» **HOW TO COMPLETE THIS TASK**: When the line containing "Click the 环比 star icon under 数量" appears in the data below, begin copying there and stop only after the line containing "Task: Click the horizontal".

[Collected data entries]
* * * *
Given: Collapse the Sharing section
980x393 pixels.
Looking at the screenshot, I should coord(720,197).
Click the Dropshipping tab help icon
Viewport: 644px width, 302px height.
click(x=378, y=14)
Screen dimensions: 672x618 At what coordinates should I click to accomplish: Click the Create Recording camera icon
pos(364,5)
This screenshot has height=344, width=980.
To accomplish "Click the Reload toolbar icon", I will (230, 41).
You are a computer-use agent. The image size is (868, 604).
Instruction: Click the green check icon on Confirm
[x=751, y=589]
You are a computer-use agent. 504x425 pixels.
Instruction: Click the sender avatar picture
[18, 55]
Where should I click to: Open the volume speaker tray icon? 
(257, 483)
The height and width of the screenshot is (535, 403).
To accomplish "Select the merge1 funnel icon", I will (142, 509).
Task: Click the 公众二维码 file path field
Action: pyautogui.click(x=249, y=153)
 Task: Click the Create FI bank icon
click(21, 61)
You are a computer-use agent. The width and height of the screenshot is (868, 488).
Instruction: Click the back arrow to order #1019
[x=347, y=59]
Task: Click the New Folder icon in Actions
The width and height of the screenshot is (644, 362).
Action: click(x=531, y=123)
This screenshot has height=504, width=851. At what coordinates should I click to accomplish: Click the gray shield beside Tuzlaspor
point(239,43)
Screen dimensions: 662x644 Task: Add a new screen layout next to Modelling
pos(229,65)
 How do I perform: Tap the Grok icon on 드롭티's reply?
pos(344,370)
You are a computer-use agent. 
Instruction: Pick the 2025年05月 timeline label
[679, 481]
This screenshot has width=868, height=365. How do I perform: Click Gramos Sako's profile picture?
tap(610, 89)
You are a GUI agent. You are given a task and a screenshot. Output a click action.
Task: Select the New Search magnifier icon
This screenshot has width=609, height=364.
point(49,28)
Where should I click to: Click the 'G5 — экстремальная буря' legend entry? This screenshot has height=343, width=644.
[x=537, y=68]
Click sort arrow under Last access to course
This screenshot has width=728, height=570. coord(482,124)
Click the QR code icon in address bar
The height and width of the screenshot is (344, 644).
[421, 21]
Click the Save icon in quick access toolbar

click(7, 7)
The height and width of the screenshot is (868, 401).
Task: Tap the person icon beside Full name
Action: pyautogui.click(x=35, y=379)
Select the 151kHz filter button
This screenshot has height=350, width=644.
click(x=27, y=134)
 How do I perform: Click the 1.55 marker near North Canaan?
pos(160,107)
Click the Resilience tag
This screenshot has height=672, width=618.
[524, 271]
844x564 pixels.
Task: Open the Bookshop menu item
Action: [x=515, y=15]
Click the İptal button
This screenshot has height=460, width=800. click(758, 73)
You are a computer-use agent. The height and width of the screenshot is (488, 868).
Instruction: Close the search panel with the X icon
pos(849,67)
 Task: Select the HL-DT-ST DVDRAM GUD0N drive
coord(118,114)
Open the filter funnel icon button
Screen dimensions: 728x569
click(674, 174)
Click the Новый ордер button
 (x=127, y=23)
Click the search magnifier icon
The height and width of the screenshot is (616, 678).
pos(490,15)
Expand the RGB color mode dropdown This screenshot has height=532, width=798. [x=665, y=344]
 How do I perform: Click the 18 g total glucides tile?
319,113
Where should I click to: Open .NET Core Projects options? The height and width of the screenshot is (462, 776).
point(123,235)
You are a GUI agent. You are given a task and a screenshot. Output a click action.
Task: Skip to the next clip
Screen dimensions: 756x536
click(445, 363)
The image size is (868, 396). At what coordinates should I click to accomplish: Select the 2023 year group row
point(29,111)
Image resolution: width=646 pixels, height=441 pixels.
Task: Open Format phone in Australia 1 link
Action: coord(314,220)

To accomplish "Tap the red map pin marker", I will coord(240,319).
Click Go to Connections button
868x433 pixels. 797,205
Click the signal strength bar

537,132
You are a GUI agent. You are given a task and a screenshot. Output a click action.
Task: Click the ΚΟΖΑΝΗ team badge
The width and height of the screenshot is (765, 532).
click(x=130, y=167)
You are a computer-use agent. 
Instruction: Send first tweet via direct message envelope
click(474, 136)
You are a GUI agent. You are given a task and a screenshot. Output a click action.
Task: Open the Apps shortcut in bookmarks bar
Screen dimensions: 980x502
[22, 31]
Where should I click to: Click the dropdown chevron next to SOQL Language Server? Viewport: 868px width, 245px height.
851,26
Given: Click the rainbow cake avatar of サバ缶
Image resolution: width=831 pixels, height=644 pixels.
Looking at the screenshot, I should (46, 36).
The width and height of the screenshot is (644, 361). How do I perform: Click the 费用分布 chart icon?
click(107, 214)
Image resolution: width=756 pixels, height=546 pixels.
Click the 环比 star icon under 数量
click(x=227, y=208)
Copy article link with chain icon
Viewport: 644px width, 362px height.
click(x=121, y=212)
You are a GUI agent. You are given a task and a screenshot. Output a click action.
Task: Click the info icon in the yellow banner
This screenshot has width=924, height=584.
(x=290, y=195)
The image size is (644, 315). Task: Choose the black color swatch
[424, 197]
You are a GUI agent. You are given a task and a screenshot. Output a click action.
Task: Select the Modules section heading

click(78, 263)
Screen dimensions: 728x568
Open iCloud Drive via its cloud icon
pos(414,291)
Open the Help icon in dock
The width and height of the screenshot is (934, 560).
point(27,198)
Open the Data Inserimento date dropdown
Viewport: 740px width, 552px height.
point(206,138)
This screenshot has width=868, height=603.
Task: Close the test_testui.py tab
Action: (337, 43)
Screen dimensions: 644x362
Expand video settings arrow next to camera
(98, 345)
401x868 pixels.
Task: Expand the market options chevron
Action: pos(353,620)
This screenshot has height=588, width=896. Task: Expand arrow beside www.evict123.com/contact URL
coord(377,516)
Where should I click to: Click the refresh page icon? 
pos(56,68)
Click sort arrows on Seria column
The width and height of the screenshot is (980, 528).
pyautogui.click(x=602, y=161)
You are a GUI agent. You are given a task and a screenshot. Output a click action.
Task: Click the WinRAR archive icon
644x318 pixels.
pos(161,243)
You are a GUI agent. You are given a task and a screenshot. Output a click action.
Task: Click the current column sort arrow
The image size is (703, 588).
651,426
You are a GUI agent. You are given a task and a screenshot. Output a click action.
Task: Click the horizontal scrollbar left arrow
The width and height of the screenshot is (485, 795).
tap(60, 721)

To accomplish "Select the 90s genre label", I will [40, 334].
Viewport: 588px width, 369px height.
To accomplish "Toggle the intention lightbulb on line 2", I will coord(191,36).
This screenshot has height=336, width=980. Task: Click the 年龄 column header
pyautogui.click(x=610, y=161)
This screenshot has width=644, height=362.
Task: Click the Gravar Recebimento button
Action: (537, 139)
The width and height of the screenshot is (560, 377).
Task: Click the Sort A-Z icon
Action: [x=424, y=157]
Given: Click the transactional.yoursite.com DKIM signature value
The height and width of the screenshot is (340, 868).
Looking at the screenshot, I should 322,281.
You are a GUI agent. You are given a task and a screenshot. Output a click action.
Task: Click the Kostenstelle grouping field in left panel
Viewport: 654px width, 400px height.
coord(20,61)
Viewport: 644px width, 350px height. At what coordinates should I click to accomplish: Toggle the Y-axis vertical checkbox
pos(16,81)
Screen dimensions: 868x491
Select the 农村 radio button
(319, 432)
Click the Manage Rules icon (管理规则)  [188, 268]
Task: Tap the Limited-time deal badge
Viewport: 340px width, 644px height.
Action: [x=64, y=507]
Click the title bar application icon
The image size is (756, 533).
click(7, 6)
* * * *
» **COMPLETED TASK**:
Click the 环比 star icon under 数量
click(x=227, y=208)
Copy article link with chain icon
Viewport: 644px width, 362px height.
click(x=121, y=212)
You are a GUI agent. You are given a task and a screenshot. Output a click action.
Task: Click the info icon in the yellow banner
This screenshot has width=924, height=584.
(x=290, y=195)
The image size is (644, 315). Task: Choose the black color swatch
[424, 197]
You are a GUI agent. You are given a task and a screenshot. Output a click action.
Task: Select the Modules section heading

click(78, 263)
Screen dimensions: 728x568
Open iCloud Drive via its cloud icon
pos(414,291)
Open the Help icon in dock
The width and height of the screenshot is (934, 560).
point(27,198)
Open the Data Inserimento date dropdown
Viewport: 740px width, 552px height.
point(206,138)
This screenshot has width=868, height=603.
Task: Close the test_testui.py tab
Action: (337, 43)
Screen dimensions: 644x362
Expand video settings arrow next to camera
(98, 345)
401x868 pixels.
Task: Expand the market options chevron
Action: pos(353,620)
This screenshot has height=588, width=896. Task: Expand arrow beside www.evict123.com/contact URL
coord(377,516)
Where should I click to: Click the refresh page icon? 
pos(56,68)
Click sort arrows on Seria column
The width and height of the screenshot is (980, 528).
pyautogui.click(x=602, y=161)
You are a GUI agent. You are given a task and a screenshot. Output a click action.
Task: Click the WinRAR archive icon
644x318 pixels.
pos(161,243)
You are a GUI agent. You are given a task and a screenshot. Output a click action.
Task: Click the current column sort arrow
The image size is (703, 588).
651,426
You are a GUI agent. You are given a task and a screenshot. Output a click action.
Task: Click the horizontal scrollbar left arrow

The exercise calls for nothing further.